■ The problem:
Copy out, word for word, the part of the data that opens with the line containing "Click corresponding author Bowei Zhang's name" and runs through the end of the data.

======== Input material ========

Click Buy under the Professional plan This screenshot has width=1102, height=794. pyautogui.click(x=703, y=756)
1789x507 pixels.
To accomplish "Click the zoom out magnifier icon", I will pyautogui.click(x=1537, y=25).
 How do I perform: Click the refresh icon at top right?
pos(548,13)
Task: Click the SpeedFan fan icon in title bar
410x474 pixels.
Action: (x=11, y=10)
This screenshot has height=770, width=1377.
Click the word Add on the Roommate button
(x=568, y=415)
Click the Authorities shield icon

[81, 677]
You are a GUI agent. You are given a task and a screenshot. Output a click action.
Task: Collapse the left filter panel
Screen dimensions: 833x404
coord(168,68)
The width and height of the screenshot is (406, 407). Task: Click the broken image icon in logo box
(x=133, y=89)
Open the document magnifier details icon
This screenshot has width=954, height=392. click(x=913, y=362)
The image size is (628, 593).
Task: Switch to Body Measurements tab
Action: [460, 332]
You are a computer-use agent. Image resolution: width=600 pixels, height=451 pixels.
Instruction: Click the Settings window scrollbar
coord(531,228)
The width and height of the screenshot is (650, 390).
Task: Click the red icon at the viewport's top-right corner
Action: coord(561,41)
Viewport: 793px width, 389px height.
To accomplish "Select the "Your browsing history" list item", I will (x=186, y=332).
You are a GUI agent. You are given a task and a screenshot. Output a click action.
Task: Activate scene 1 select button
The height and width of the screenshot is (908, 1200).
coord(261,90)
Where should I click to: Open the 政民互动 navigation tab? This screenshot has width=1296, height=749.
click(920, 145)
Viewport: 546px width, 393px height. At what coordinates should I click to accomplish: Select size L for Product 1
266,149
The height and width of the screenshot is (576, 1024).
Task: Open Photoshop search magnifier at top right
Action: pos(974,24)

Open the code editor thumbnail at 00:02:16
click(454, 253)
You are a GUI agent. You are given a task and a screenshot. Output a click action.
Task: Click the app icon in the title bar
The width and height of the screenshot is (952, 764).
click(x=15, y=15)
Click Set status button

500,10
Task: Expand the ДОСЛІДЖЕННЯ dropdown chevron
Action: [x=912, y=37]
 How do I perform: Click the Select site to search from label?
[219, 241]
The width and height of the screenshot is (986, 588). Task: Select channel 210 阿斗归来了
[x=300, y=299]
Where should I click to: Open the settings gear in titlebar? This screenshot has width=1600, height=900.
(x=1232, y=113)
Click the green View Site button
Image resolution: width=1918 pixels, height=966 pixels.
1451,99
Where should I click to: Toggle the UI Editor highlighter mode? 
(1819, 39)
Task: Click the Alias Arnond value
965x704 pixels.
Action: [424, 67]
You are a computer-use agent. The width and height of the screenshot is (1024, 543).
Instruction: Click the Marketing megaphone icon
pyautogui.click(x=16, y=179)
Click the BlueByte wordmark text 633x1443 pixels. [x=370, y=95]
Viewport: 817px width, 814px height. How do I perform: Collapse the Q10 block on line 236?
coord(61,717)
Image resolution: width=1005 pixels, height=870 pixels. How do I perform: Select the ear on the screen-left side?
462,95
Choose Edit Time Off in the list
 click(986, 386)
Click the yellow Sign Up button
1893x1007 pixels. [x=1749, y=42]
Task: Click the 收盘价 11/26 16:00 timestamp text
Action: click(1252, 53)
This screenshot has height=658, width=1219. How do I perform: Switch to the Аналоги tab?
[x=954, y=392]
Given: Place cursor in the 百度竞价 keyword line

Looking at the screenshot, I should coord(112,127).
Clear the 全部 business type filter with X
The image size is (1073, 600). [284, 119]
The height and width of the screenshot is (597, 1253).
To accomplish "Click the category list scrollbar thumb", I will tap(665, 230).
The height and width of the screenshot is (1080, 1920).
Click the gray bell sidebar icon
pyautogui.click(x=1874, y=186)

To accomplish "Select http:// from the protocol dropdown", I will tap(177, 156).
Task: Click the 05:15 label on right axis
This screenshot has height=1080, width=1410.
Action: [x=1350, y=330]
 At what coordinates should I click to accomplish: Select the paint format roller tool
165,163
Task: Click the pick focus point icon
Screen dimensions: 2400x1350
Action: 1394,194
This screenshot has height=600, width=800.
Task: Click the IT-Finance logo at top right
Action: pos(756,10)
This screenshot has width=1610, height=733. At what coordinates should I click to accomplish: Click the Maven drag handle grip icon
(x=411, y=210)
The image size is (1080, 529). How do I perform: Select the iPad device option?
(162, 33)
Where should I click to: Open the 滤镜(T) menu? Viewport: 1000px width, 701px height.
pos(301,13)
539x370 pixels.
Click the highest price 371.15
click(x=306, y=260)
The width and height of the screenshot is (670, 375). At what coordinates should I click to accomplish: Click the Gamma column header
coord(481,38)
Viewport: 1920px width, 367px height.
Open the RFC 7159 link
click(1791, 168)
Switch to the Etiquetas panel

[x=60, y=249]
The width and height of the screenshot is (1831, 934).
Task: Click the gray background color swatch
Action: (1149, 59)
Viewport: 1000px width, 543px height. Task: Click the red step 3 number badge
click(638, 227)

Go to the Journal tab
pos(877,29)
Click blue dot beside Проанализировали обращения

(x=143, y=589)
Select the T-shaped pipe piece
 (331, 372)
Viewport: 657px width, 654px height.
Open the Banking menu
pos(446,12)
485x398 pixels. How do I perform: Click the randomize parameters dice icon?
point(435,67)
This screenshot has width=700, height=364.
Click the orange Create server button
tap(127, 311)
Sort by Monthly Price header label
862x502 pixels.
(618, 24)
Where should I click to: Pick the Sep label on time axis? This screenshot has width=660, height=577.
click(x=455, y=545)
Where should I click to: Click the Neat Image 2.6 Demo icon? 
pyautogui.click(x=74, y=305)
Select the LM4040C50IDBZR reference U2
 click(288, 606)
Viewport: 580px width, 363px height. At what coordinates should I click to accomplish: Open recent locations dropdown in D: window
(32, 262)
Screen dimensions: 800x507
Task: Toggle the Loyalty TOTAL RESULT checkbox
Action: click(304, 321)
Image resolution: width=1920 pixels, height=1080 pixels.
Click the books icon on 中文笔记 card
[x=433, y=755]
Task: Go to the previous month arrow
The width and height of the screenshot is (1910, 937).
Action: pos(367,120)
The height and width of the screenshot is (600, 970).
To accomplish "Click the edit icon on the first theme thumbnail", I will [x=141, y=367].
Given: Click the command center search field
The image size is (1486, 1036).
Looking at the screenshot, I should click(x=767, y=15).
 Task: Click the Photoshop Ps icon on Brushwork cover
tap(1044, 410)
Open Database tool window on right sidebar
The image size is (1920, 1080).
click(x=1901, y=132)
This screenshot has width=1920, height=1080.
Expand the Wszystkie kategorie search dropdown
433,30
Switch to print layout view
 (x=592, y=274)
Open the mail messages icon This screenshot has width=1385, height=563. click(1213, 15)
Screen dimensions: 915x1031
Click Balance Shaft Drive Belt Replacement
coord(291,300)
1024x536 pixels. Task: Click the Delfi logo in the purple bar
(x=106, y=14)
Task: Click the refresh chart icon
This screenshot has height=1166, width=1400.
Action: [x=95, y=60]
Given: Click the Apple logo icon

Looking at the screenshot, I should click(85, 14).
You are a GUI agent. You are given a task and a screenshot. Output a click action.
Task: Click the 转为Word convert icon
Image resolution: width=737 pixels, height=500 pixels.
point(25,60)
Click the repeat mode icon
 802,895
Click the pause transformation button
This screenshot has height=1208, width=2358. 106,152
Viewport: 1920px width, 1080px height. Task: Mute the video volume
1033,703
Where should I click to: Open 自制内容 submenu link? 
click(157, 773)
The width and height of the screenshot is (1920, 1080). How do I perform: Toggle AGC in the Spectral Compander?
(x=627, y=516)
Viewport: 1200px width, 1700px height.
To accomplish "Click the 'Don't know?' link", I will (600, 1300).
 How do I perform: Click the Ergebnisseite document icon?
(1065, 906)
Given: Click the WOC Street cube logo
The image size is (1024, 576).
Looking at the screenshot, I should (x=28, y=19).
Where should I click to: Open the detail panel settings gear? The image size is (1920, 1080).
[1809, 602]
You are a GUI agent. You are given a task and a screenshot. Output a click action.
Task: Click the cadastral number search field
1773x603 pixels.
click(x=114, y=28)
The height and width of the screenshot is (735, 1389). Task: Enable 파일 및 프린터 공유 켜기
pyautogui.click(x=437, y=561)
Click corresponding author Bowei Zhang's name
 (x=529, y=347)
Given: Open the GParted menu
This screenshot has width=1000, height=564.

========

■ The response:
Click corresponding author Bowei Zhang's name
 (x=529, y=347)
Given: Open the GParted menu
This screenshot has width=1000, height=564.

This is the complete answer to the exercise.